Dans ma PAL depuis une éternité, j’ai enfin lu Éclat(s) d’âme. J’adore quand je farfouille dans ma propre bibliothèque et tombe sur une vraie pépite.
Ici, on suit un ado paumé qui, au moment où tout déraille, découvre un lieu un peu à part, une sorte de point de chute où se croisent des gens très différents, mais qui ont tous quelque chose à régler avec eux-mêmes.
La grande force du titre est clairement son ambiance. La ville est presque un personnage, avec ses rues, ses pentes, ses fenêtres éclairées. Et au centre, ce lieu de rencontre où on parle, on se tait, on revient, on s’esquive. On a vraiment l’impression d’y entrer, de s’installer dans un coin et de participer de loin à cette histoire, comme un témoin muet.

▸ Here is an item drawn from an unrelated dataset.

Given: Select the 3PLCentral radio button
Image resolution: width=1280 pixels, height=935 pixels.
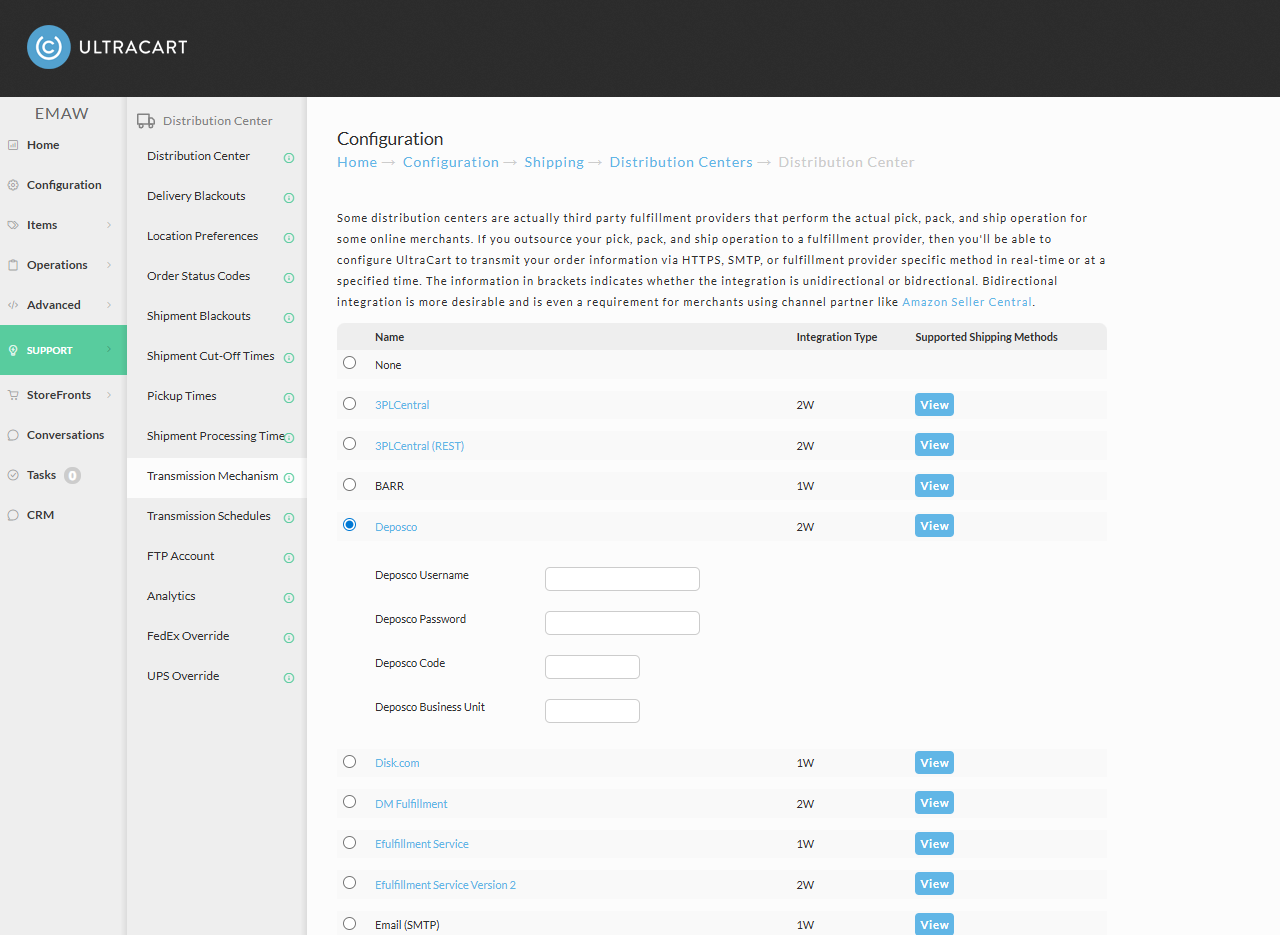Looking at the screenshot, I should (x=349, y=403).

Éclat(s) d’âme parle de relations LGBT, d’orientation, d’identité, d’acceptation de soi et des autres. On est dans le quotidien, dans les maladresses, les phrases qu’on n’arrive pas à dire ou celles qui se disent au contraire trop fort, les regards qui mettent du temps à se croiser. C’est de la tranche de vie sociale, avec des personnages aux genres et sexualités variés, qui cherchent surtout comment exister sans se renier.
J’ai refermé cette série avec l’impression d’avoir passé du temps dans un endroit précieux, où les gens ont le droit d’être en chantier, à l'image des maisons qu'ils retapent. Doux, nuancé, jamais mièvre : clairement un titre que je suis contente d’avoir enfin découvert.